#### Input data
== Segment start ==

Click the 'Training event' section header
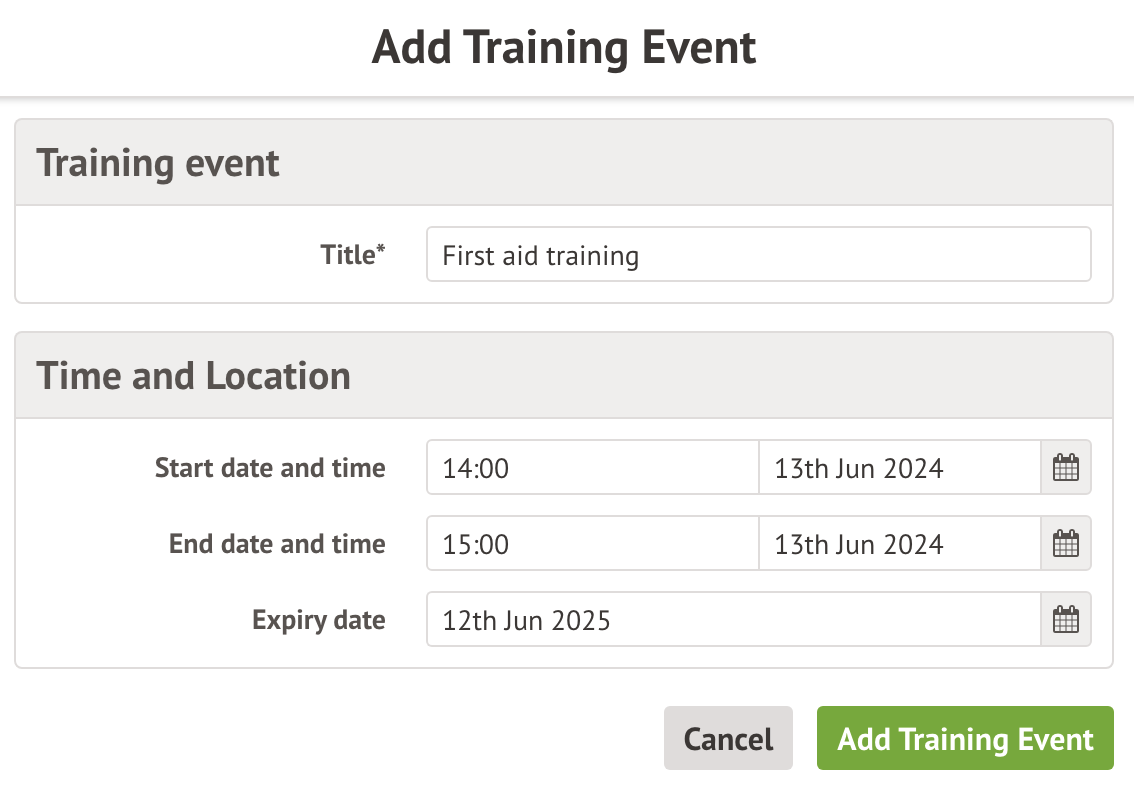pyautogui.click(x=158, y=163)
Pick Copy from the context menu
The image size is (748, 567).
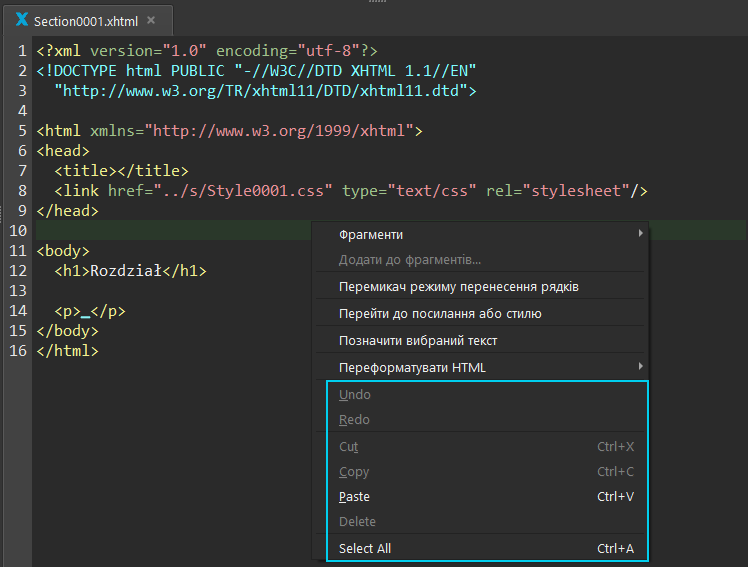[355, 472]
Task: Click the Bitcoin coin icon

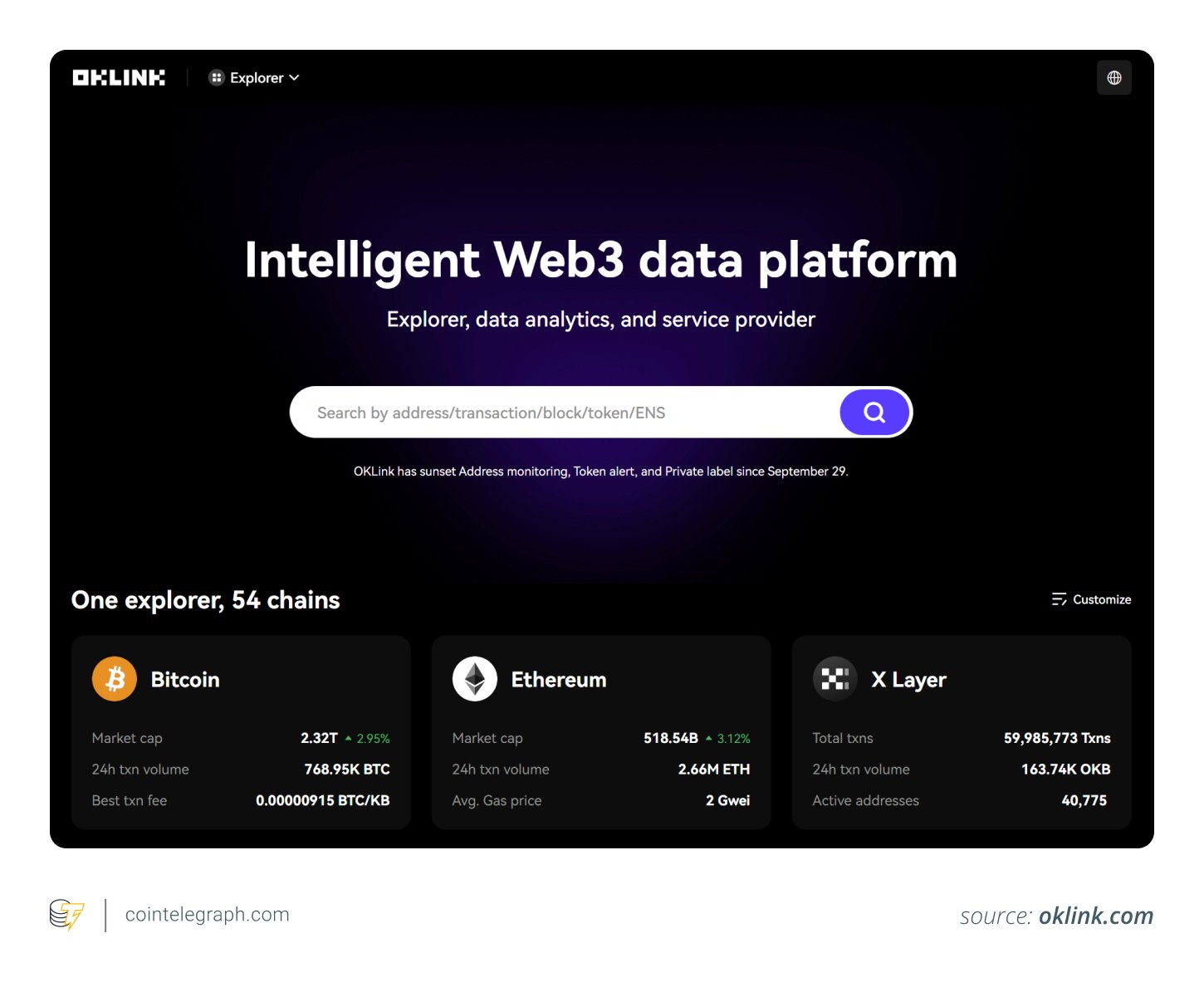Action: click(115, 679)
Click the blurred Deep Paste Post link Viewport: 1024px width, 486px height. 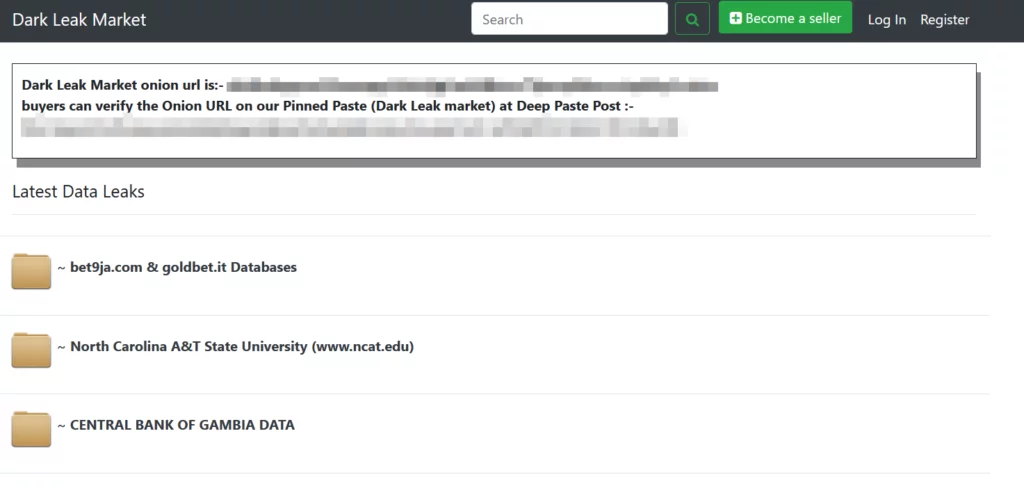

== Segment end ==

#### Problem description
Only the lines from the one with "Pick Copy from the context menu" through the end of the data, both ends included, should be written out exactly, and no pictures should appear.

#### Solution below
Pick Copy from the context menu
The image size is (748, 567).
[355, 472]
Task: Click the Bitcoin coin icon

Action: click(115, 679)
Click the blurred Deep Paste Post link Viewport: 1024px width, 486px height. 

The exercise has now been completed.